On a summer afternoon in New York in 2008, photographer Caitlin Teal Price decided to head to Coney Island. Although the mix of people hanging out at the beach was fascinating to Price, it was the sunbathers who inspired her as they lay on their backs “a bit vulnerable and poised for observation,” she said.
It marked the beginning of the series “Washed Up,” which she’s worked on now for roughly five years. Although some of the images have been shot around the country, including Florida and California, Price has found the people in New York (predominately Coney Island and Brighton Beach) to be more interesting and has focused most of the series on them.

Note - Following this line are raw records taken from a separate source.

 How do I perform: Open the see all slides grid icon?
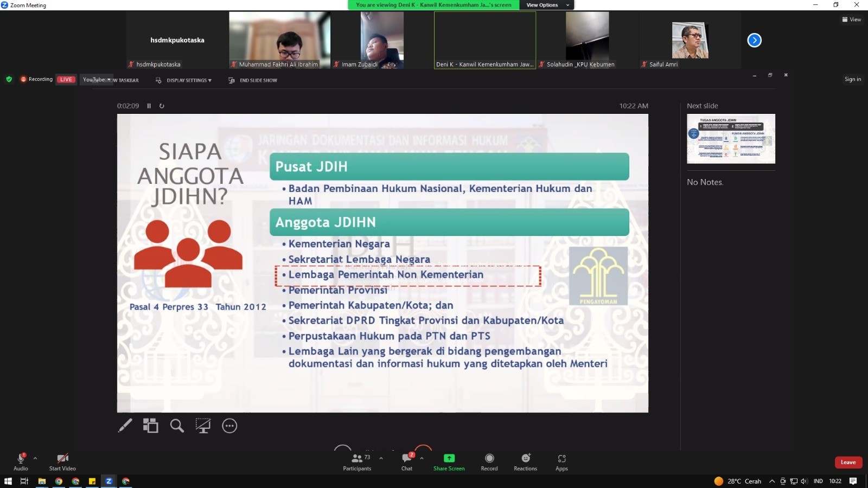pyautogui.click(x=150, y=426)
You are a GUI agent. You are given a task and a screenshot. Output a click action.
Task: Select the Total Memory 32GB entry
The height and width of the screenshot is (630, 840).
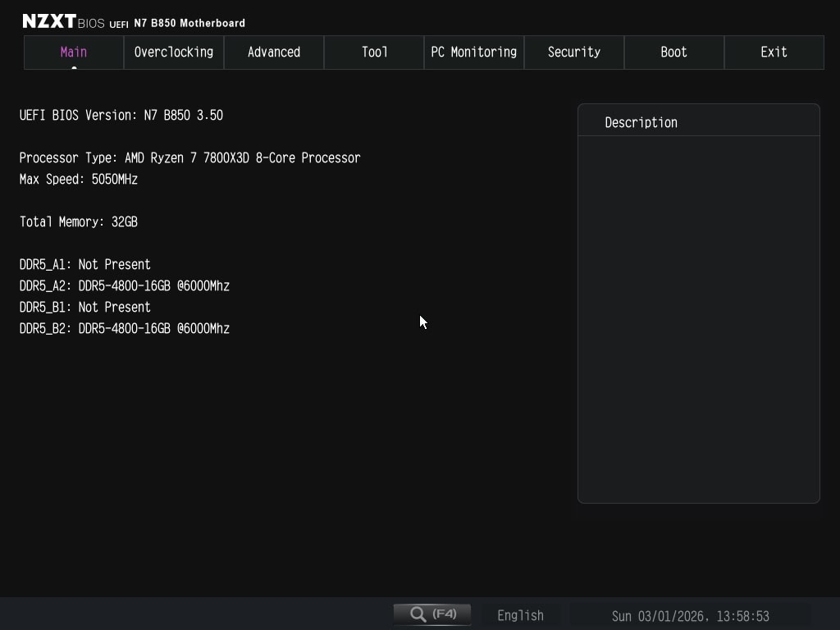coord(79,221)
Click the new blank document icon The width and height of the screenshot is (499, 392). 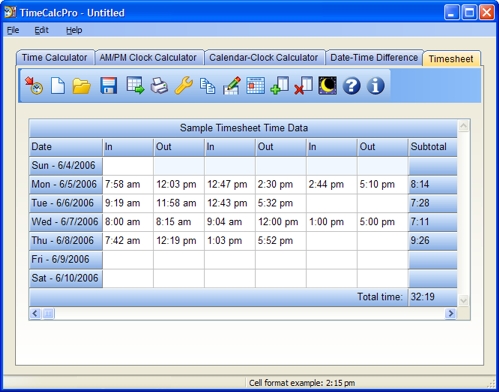click(58, 86)
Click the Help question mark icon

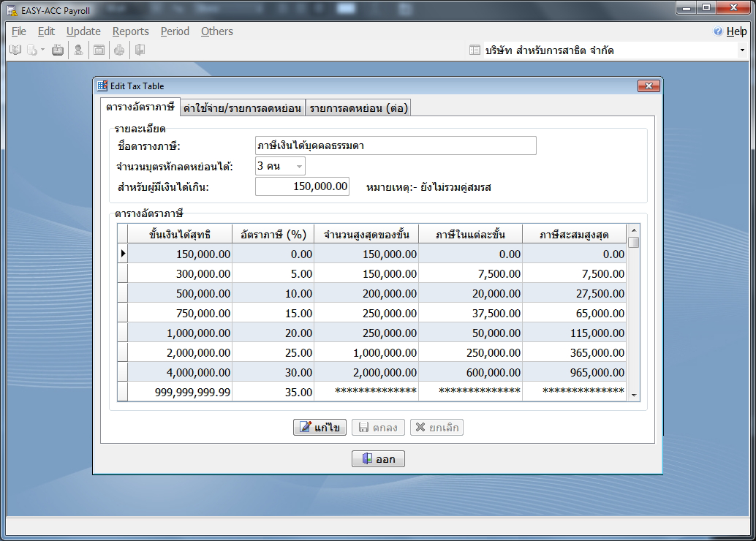pos(718,31)
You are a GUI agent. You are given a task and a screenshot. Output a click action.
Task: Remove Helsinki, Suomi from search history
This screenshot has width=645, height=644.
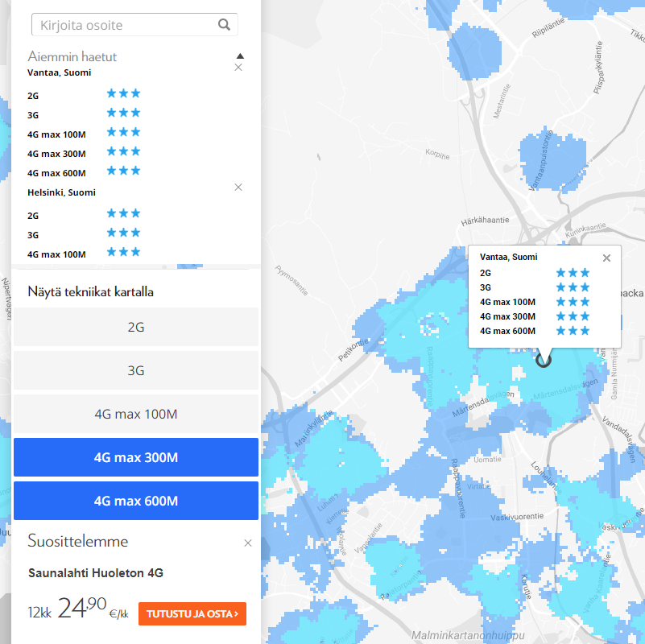[x=238, y=187]
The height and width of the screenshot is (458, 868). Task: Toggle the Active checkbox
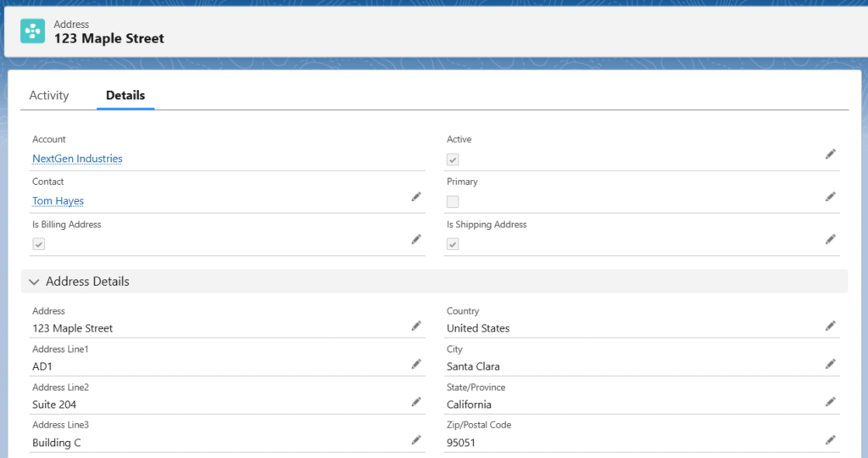453,159
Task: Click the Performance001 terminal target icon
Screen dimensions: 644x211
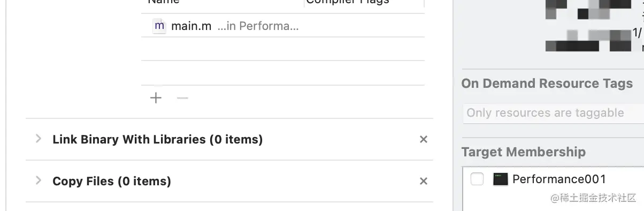Action: (500, 179)
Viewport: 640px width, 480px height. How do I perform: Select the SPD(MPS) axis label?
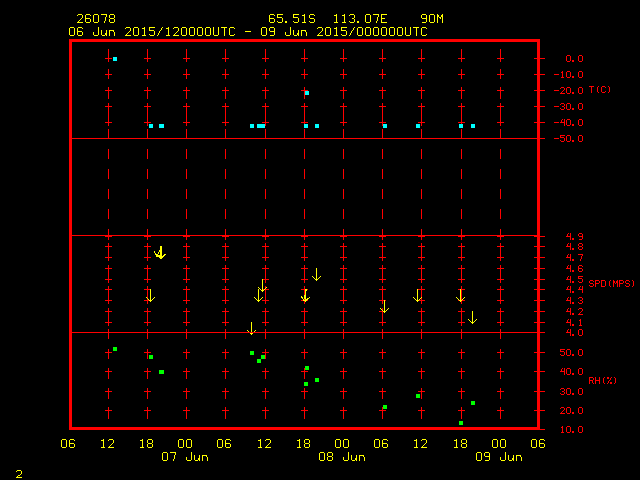609,284
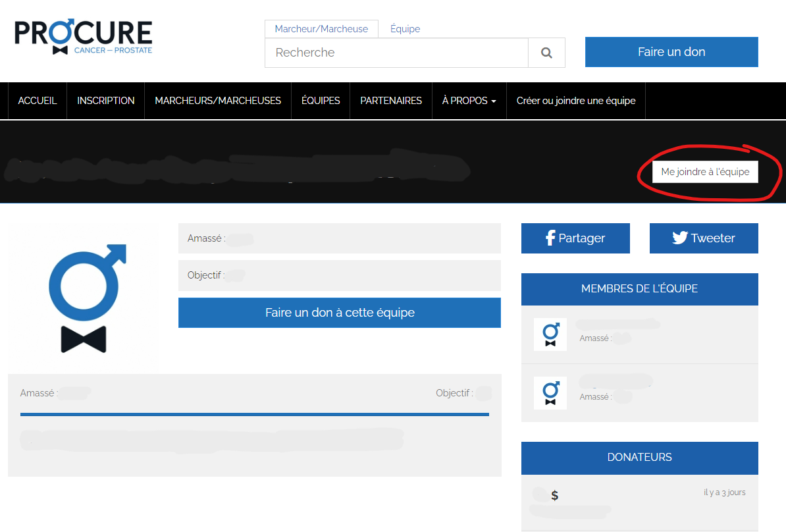Click the PROCURE logo in the header
This screenshot has height=532, width=786.
(x=84, y=36)
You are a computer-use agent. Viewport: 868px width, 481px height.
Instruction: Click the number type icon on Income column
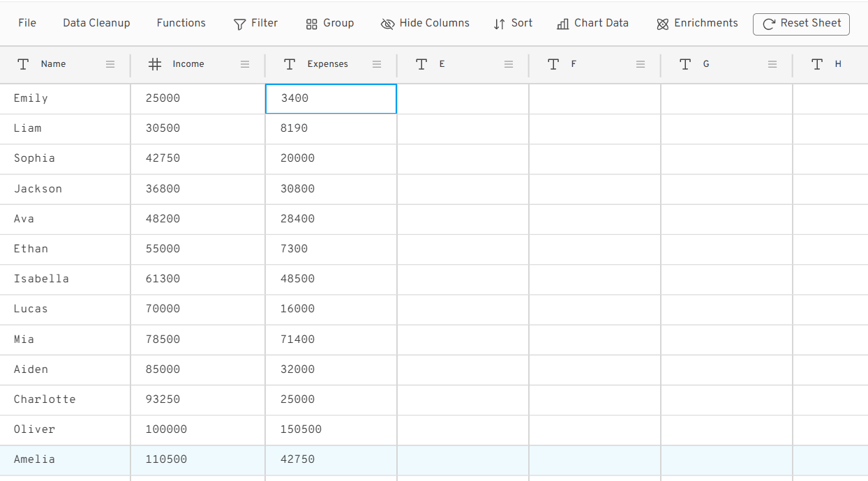click(154, 63)
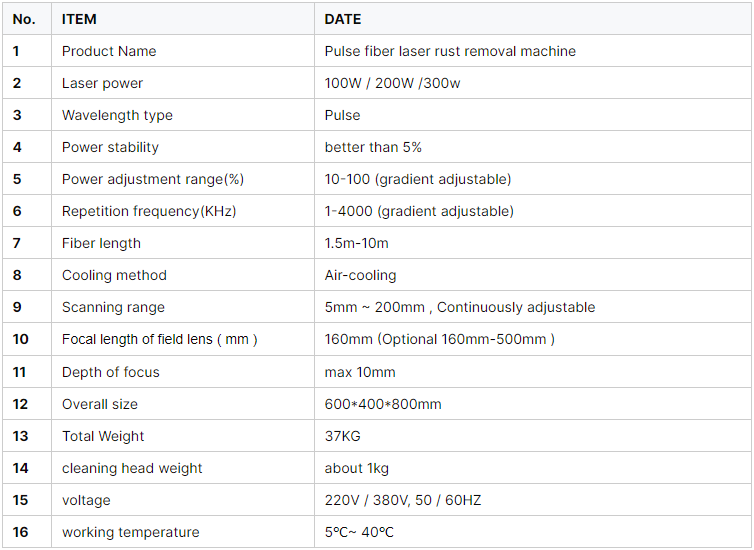
Task: Click "Pulse fiber laser rust removal machine" text
Action: (450, 51)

Because she feels the bodies “lay specimen-like” under the hot sun, Price photographs them during midday, when the light is most intense. This allows her to get the depth of field and focus she wants for the images. It’s somewhat of a departure from her other work, where highlights and shadows are more important.

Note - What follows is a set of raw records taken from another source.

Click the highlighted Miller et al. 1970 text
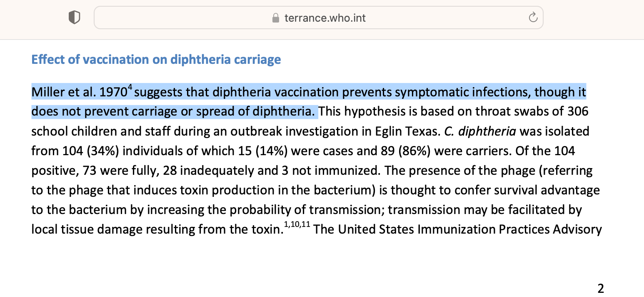Image resolution: width=644 pixels, height=297 pixels. pyautogui.click(x=79, y=92)
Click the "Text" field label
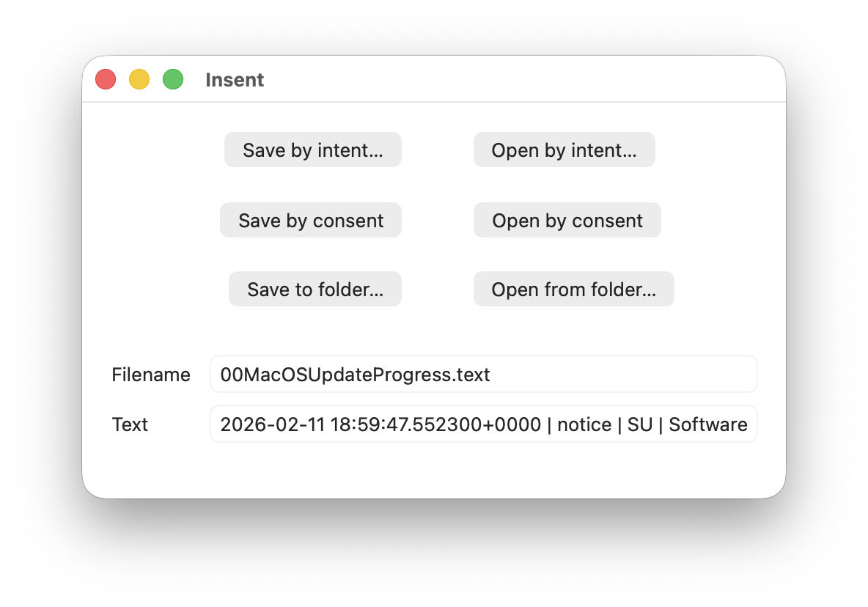The image size is (868, 607). (130, 424)
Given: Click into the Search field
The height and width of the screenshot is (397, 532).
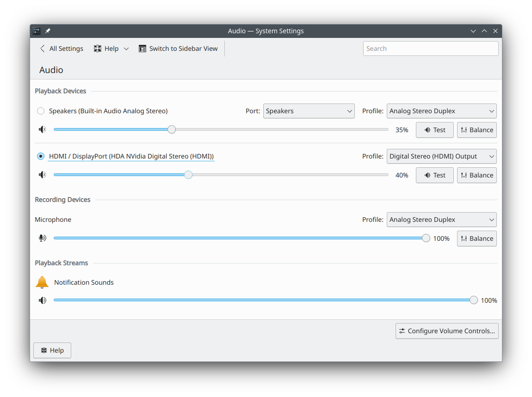Looking at the screenshot, I should point(430,49).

“Washed Up” is also one of her longest-running series. Price says typically she ends a project when she’s tired of it, which happens around the two-year mark. But regardless of length, all of her projects share a similar philosophy: “Instinct and circumstance draws me to a series,” she said. “Even though each series is different, all of my work centers around themes I can’t seem to stray from: ones of magnificence and uncertainty, power and vulnerability, psychology, life and death.”

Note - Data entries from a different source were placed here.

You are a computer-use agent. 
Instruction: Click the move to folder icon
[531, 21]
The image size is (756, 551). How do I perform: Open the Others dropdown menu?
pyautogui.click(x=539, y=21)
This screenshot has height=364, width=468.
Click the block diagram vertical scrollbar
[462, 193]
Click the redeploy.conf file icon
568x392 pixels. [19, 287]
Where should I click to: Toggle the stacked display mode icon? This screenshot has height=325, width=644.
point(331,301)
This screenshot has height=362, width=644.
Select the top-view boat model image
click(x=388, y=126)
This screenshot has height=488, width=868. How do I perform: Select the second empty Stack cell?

While the images in “Washed Up” have a somewhat impersonal feel to them, Price says she asks all of the subjects permission before photographing them. “Making these photographs without asking permission would seem so much scarier than it already is,” she said. “Approaching a half-naked stranger and asking for a photograph is not the easiest thing I have ever done. But, in some ways, the thrill and risk of it makes it all the more exciting.”